I’ll leave that Git branch active until I hear back from you – thanks and cheers!

This gives an ImportError while trying to import ssscores.resources, which can be fixed by adding an empty __init__.py.

Then you get the FileNotFound error, due to the csv file not being copied during installation. I was able to reproduce the issue in my linux box using python 3.13 (but that should not make a difference in this regard).

python -m venv sss
source ./sss/bin/activate
pip install ssscoring@git+https://github.com/goyodiaz/SSScoring@ec8003a
python
Python 3.13.1 (main, Dec  4 2024, 18:05:56) [GCC 14.2.1 20240910] on linux
Type "help", "copyright", "credits" or "license" for more information.
>>> from importlib.resources import files
>>> path = files("ssscoring.resources").joinpath("drop-zones-loc-elev.csv")
>>> path
PosixPath('/home/goyo/dev/SSS/sss/lib/python3.13/site-packages/ssscoring/resources/drop-zones-loc-elev.csv')
>>> path.exists()
False
>>> path.parent
PosixPath('/home/goyo/dev/SSS/sss/lib/python3.13/site-packages/ssscoring/resources')
>>> for child in path.parent.iterdir():
...     print(child)
...     
/home/goyo/dev/SSS/sss/lib/python3.13/site-packages/ssscoring/resources/__init__.py
/home/goyo/dev/SSS/sss/lib/python3.13/site-packages/ssscoring/resources/__pycache__

Hola - thanks.

I tried that yesterday, with and without __init__.py in there. The documentation for importlib_resources makes it a point that __init__.py isn’t necessary for how they handle the resource extraction.

Were you able to get it to work, with or without the package initialization file, under Streamlit, using importlib_resources or similar?

Material supplied:
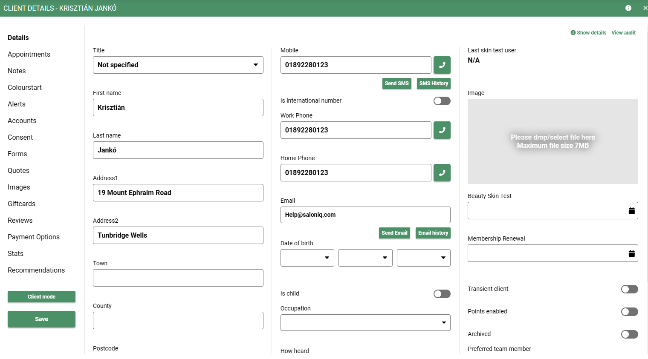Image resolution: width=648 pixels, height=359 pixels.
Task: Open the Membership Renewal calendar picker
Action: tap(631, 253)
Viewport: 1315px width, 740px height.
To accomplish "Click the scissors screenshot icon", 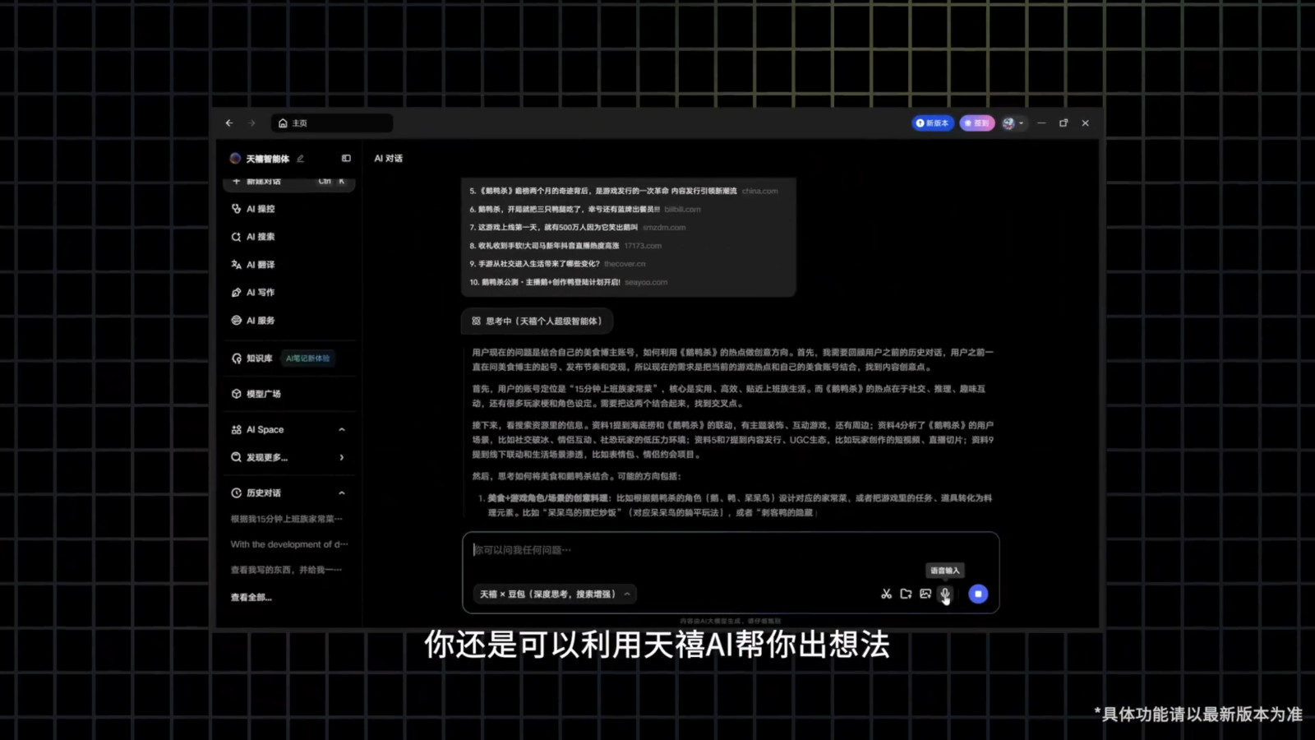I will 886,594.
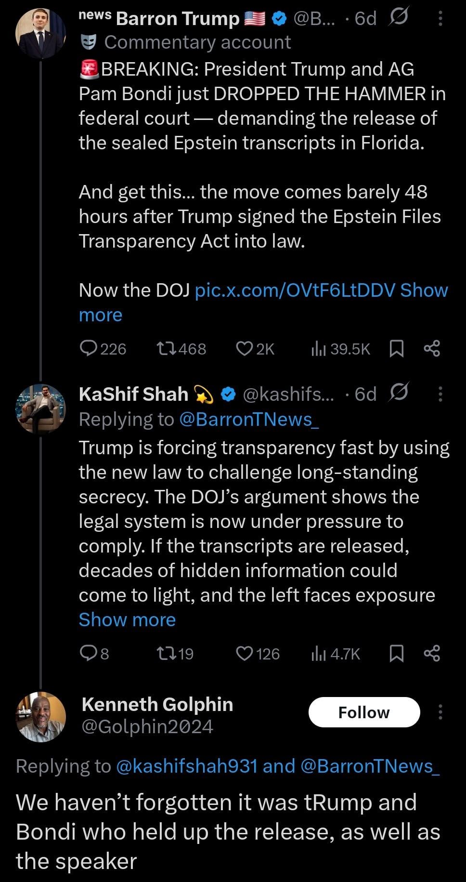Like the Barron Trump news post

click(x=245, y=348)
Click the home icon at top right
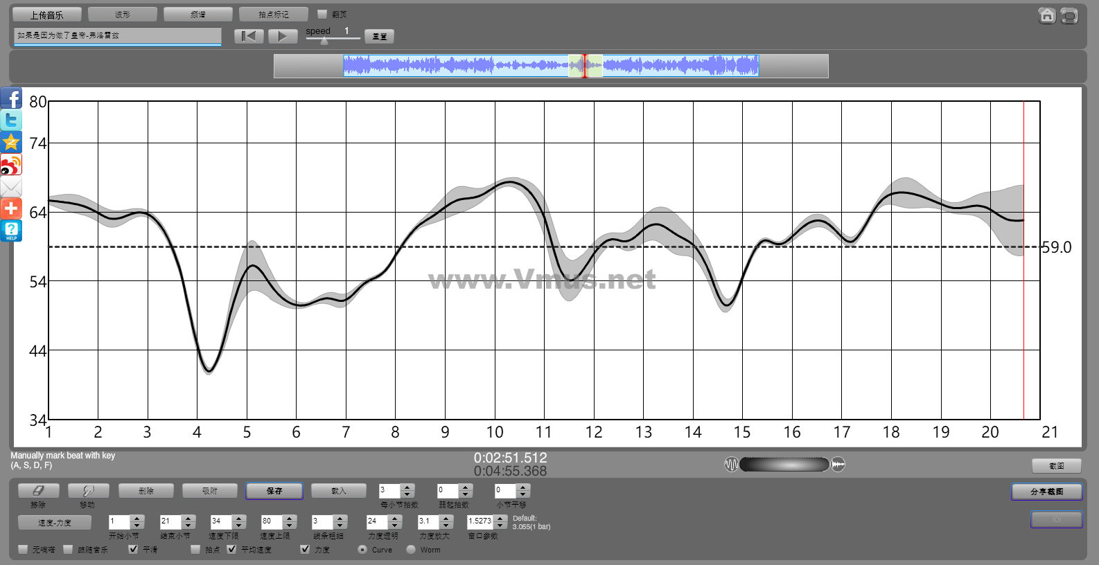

Challenges:
a. In the forum thread about the ssscoring package's missing CSV file, which Python version was used to reproduce the issue?
b. Continue the forum thread about the ssscoring package's missing CSV file, starting after its last message.

Responses to the exercise:
a. Python 3.13, on a Linux box.

b.
Mac and Docker (Linux x86 and ARM64 containers) in which I tested this are Python 3.13.1:

(Python-3_13_1) |0 :) ciurana@nena SSScoring %> uname -a && python -V
Darwin nena.local 23.6.0 Darwin Kernel Version 23.6.0: Fri Nov 15 15:13:15 PST 2024; root:xnu-10063.141.1.702.7~1/RELEASE_ARM64_T6000 x86_64
Python 3.13.1

I have several 3.12.* Python releases laying around the file system. I tested with them after reading your post because they match what’s running in Streamlit. Here’s the result from them:

(Python-3_12_6) |0 :) ciurana@nena SSScoring %> cat test.py && python test.py
from importlib_resources import files
from io import StringIO
import platform
import pandas as pd
buffer = StringIO(files('ssscoring.resources').joinpath('drop-zones-loc-elev.csv').read_bytes().decode('utf-8'))
dropZones = pd.read_csv(buffer, sep=',')
assert isinstance(dropZones, pd.DataFrame)
print(platform.uname())
print(platform.python_version())
# output
uname_result(system='Darwin', node='nena.local', release='23.6.0', version='Darwin Kernel Version 23.6.0: Fri Nov 15 15:13:15 PST 2024; root:xnu-10063.141.1.702.7~1/RELEASE_ARM64_T6000', machine='x86_64')
3.12.6

Linux:

uname -a && python test.py 
Linux a7da2dfe40b5 6.10.14-linuxkit #1 SMP Fri Nov 29 17:22:03 UTC 2024 aarch64 aarch64 aarch64 GNU/Linux
uname_result(system='Linux', node='a7da2dfe40b5', release='6.10.14-linuxkit', version='#1 SMP Fri Nov 29 17:22:03 UTC 2024', machine='aarch64')
3.12.6

No errors, dropZones has a reference to the valid dataframe, OS and platform are visible. Please let me know if you were able to get this to run.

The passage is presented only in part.